* _WHAT YOU HAVE TO DO_
Could you copy each line of the listing below that has the word "visibility"?

^^^^^^^^

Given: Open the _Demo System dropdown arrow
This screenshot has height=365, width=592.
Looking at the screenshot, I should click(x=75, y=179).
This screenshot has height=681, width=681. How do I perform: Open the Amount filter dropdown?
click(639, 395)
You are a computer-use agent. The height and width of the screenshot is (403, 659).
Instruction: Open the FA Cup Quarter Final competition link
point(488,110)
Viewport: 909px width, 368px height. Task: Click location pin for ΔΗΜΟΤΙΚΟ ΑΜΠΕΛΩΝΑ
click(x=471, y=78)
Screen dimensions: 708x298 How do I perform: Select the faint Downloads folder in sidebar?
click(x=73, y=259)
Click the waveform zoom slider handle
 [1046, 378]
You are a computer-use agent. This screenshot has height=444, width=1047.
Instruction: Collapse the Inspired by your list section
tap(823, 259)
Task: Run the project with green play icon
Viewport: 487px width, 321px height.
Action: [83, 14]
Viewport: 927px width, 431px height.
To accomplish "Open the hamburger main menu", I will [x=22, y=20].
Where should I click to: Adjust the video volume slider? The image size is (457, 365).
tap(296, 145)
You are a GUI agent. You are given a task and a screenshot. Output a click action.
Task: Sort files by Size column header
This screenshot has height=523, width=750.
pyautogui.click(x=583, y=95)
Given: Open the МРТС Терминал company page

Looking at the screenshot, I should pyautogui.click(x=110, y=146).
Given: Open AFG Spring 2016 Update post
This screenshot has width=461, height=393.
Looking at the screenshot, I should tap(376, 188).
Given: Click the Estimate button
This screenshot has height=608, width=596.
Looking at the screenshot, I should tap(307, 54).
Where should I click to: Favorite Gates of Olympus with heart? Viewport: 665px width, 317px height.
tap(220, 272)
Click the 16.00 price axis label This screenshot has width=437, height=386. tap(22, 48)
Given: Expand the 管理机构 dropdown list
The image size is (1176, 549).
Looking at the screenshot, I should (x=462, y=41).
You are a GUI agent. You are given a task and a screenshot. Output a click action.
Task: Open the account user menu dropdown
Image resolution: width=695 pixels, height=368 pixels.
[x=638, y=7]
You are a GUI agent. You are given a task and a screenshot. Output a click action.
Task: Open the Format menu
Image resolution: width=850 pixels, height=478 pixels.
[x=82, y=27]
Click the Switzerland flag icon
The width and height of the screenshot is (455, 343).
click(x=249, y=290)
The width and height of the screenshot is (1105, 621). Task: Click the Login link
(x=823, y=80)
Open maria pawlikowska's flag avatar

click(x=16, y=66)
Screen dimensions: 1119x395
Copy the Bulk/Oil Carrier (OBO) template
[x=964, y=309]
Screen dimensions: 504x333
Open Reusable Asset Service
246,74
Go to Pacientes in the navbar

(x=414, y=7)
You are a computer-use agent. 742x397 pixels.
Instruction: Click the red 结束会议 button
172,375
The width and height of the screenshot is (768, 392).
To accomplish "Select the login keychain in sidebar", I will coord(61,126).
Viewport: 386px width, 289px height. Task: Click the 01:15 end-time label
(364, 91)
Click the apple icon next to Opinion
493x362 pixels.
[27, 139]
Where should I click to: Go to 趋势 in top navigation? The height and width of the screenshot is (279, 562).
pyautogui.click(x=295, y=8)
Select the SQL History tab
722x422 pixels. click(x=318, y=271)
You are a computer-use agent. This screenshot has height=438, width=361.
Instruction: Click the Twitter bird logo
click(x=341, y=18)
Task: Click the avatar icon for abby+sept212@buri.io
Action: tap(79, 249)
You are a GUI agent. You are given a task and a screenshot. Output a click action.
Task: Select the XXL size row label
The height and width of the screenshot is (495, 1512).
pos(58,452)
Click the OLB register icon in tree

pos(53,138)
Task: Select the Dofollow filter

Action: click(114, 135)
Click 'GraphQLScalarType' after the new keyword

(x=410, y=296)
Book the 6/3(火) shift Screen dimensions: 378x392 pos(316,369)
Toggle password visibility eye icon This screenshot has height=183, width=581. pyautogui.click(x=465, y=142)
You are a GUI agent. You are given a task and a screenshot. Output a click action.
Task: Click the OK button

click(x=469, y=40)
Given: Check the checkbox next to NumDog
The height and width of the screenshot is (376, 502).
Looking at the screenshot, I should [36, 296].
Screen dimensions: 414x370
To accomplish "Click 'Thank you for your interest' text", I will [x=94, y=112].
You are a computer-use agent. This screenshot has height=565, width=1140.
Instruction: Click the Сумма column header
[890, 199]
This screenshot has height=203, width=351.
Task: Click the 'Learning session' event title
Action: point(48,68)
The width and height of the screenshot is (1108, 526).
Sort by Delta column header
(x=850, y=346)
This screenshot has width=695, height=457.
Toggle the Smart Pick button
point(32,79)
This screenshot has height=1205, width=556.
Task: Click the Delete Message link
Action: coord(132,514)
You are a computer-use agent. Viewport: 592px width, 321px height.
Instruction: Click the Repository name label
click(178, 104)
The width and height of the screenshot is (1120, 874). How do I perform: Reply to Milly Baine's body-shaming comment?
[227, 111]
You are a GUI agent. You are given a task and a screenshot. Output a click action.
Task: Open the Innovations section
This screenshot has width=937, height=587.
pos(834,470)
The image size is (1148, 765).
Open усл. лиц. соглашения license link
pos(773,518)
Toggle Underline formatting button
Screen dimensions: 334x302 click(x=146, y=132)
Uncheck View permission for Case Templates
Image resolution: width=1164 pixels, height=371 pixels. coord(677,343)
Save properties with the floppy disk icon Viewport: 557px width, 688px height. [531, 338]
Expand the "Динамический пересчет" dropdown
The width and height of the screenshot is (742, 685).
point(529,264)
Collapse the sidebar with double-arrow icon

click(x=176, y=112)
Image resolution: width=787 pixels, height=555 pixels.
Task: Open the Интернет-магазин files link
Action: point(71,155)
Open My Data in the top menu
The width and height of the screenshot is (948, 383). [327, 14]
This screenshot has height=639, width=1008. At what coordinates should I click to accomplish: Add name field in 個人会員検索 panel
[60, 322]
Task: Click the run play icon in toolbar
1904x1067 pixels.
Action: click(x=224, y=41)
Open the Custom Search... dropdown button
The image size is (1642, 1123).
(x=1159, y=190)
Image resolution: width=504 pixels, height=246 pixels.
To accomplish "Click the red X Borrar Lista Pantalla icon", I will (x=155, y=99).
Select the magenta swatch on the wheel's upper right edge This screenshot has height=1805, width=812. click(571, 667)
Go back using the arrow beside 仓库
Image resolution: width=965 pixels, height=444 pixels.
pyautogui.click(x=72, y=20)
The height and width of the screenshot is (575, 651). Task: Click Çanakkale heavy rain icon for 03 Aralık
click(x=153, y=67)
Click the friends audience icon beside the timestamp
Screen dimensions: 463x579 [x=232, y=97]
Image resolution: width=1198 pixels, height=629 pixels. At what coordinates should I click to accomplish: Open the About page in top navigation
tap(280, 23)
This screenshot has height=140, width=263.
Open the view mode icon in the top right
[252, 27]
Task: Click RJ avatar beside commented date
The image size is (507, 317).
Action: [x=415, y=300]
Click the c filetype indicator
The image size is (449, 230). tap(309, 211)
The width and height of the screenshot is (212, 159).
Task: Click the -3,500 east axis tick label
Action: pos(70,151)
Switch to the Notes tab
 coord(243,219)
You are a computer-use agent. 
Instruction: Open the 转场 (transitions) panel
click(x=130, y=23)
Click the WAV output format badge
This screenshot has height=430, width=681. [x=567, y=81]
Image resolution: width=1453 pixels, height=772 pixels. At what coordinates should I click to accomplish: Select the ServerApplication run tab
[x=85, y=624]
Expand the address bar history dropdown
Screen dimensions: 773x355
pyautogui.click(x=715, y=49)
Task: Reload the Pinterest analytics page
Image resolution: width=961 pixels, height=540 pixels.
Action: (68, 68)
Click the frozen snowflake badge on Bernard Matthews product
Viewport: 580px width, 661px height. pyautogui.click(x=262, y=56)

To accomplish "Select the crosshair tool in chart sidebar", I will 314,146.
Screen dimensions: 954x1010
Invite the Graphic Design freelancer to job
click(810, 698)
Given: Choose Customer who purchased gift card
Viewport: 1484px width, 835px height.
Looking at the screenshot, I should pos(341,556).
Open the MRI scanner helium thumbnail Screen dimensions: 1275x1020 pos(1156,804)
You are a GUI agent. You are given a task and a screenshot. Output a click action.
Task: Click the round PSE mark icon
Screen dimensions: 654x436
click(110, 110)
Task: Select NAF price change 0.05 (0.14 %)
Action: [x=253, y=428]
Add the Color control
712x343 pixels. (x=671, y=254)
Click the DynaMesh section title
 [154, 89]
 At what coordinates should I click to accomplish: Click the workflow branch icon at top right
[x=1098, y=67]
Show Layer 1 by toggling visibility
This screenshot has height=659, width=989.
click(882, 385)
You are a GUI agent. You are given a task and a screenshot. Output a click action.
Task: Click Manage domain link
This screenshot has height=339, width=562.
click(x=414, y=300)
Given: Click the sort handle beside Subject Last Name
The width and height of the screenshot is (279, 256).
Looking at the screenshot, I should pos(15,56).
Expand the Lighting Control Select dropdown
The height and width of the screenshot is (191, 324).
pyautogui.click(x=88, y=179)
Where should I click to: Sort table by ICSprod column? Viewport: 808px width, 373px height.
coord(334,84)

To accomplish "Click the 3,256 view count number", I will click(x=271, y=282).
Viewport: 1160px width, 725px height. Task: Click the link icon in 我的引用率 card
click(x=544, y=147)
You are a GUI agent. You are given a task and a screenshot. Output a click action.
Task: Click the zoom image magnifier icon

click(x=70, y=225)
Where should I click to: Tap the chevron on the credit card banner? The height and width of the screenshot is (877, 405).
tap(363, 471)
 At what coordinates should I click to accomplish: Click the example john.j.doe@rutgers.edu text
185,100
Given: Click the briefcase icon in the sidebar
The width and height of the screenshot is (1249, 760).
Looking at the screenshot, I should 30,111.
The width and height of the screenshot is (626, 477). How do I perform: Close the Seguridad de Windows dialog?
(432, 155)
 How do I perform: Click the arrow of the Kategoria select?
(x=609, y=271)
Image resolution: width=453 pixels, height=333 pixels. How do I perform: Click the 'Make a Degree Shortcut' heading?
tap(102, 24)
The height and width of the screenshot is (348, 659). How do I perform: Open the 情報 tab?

^^^^^^^^

* _EXPECTED ANSWER_
Toggle password visibility eye icon This screenshot has height=183, width=581. pyautogui.click(x=465, y=142)
Show Layer 1 by toggling visibility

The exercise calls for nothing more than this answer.